Monday, December 20, 2010

Honeymoon

Can one be said to be in the honeymoon stage four years into something?

I ask because I wonder sometimes if maybe we're still in that phase. Is the other shoe waiting to drop? Is there something around the corner waiting to slap me in my grinning, rainbow-spouting face?

See...life as Olivia's mother, as a 'special needs' mom, hasn't been that tough for me.

In fact, I feel darned lucky to be her mom (and Alyssa's but...duh.)

Yet I know that I'm probably though to be in denial or people might believe I'm glossing over the frustrations and challenges of raising a child with any sort of chromosomal disorder.

There's another blogger out there who has a small daughter with Down Syndrome. Her child isn't quite a year old and the mom is full of love and light. She's all about drinking it all in and taking each moment for the blessing that it is.

And her child is young. And she's healthy and...maybe she has significant challenges ahead of her.

But I wonder...are we still in our honeymoon stage?

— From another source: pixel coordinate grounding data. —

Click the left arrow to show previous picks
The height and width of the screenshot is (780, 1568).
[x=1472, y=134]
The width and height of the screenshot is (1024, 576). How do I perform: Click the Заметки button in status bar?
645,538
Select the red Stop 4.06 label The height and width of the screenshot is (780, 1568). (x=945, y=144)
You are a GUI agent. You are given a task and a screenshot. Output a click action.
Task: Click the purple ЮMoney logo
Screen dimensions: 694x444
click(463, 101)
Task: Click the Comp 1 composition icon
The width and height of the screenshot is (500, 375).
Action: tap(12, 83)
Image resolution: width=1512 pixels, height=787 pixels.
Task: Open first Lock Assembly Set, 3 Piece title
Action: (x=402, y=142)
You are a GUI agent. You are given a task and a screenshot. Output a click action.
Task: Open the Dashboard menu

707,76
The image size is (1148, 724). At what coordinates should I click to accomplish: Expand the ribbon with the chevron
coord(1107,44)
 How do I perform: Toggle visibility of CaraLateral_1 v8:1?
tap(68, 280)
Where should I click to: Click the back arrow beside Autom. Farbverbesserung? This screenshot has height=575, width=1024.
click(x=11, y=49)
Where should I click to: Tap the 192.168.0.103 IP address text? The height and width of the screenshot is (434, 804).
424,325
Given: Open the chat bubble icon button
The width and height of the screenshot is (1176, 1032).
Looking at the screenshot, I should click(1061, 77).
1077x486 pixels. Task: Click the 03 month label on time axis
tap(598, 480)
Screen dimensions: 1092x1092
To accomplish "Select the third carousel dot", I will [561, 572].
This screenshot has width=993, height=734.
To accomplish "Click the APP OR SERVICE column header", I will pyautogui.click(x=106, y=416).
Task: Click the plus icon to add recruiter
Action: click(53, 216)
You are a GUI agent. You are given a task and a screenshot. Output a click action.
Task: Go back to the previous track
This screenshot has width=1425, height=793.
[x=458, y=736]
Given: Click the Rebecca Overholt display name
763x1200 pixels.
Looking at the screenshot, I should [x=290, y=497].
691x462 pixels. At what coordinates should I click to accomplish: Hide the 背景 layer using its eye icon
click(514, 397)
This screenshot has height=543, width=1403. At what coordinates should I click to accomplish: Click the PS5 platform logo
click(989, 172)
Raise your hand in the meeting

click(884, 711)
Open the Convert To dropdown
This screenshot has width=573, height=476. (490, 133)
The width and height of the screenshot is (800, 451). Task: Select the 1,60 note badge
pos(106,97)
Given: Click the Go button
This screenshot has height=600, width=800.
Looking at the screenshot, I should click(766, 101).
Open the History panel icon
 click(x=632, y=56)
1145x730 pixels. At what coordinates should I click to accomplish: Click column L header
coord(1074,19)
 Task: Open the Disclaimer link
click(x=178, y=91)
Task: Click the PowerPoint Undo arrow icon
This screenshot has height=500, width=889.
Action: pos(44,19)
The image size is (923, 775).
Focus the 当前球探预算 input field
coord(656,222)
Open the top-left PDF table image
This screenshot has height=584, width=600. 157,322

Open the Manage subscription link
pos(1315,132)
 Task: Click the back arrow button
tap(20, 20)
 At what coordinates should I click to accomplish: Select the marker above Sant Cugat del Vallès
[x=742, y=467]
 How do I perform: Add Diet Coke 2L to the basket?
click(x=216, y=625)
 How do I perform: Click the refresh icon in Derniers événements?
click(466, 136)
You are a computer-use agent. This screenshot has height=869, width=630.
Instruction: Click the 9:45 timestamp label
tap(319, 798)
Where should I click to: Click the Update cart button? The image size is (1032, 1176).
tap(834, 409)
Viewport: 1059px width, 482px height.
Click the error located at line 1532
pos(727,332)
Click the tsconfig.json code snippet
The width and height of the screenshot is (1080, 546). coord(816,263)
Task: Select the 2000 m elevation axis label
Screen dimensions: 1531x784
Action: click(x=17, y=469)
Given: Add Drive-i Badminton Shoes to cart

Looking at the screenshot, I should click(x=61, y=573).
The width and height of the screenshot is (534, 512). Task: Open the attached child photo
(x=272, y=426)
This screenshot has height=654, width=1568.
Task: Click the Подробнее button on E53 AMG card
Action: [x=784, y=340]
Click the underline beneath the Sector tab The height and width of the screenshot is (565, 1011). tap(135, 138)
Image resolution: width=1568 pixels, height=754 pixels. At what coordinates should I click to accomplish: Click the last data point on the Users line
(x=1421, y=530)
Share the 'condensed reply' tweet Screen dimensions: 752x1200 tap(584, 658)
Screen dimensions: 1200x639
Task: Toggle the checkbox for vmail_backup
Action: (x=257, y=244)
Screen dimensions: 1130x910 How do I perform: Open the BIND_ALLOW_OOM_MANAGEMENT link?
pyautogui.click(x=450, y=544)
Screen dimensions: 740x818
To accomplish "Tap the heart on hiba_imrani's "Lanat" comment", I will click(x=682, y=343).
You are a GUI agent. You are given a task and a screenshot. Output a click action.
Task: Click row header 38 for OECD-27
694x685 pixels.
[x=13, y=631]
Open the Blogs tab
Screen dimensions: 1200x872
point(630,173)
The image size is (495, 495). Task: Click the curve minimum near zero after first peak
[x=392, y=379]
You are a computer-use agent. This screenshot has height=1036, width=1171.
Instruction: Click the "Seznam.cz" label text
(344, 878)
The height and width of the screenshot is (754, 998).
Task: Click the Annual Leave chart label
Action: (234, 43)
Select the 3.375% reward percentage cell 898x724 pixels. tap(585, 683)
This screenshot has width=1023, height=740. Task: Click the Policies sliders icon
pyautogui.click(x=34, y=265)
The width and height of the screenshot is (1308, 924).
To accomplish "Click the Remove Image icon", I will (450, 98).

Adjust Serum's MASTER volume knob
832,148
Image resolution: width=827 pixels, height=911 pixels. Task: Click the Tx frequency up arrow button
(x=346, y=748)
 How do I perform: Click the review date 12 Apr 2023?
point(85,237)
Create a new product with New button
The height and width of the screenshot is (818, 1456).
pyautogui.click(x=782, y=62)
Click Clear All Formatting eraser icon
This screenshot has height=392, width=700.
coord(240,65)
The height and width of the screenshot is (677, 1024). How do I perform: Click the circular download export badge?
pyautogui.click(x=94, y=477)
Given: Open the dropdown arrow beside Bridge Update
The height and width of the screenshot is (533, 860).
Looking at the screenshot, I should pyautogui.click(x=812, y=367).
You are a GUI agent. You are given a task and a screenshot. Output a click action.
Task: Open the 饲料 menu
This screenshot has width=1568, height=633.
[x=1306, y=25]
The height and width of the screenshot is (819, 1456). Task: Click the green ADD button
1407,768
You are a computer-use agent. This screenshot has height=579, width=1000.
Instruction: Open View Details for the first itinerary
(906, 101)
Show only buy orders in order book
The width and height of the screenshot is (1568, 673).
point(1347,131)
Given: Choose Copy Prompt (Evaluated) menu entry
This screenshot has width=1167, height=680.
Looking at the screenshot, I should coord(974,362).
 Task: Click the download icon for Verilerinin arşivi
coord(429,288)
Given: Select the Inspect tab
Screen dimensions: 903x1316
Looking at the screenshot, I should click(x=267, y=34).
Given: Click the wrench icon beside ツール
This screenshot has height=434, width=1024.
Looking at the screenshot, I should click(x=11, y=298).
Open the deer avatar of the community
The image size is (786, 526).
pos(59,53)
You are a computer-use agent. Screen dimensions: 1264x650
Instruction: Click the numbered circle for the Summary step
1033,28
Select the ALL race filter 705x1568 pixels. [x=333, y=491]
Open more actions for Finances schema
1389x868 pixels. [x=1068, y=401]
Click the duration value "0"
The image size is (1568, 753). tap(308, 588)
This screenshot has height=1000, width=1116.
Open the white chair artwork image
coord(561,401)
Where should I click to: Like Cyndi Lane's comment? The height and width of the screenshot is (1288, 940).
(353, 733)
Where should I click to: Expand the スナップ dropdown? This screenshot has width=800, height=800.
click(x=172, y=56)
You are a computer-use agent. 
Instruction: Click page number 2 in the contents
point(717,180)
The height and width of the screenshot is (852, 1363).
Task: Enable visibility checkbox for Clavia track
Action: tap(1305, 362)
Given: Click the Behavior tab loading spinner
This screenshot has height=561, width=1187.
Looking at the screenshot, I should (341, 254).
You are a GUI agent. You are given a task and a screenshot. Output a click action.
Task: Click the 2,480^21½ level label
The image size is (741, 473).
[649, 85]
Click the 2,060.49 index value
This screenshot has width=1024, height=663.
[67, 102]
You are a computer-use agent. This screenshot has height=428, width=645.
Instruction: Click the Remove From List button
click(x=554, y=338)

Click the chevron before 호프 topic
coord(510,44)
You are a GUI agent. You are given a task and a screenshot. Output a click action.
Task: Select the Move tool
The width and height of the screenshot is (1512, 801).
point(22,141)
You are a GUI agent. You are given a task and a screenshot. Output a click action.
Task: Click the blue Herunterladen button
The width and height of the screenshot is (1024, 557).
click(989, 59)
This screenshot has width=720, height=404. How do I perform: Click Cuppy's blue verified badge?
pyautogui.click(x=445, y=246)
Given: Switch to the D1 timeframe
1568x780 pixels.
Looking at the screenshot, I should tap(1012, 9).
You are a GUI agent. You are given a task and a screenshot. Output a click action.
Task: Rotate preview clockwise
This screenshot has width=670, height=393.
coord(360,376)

I haven't had to deal with anyone looking at Olivia like she's different (except for her hair, which...it's just hair, like I've said.) I haven't had to dry her tears because she's been excluded from something because she's different.

Alyssa hasn't had to deal with a friend asking what's wrong with her sister.

But is this stuff coming?

I honestly don't know.

I'm not trying to borrow trouble. But I do want people to know that I don't always think in rainbow colors. I do wonder why we were the lucky ones. I do watch for that other shoe and try to prepare for it as best I can.

But until (if it's even going to fall) it falls? Bring on the rainbows and the joy and cold December days when we sit and watch Charlie and the Chocolate Factory five times in a row with a bowl of extra-buttered popcorn between us as Olivia attempts to comb my hair and Alyssa laughs until she snorts over a line in the movie.

For now...we're living a good, blessed life and sure, the little things get overwhelming at times, we're still pretty happy with things. And I hope this honeymoon lasts another fifty years or so. Don't we all?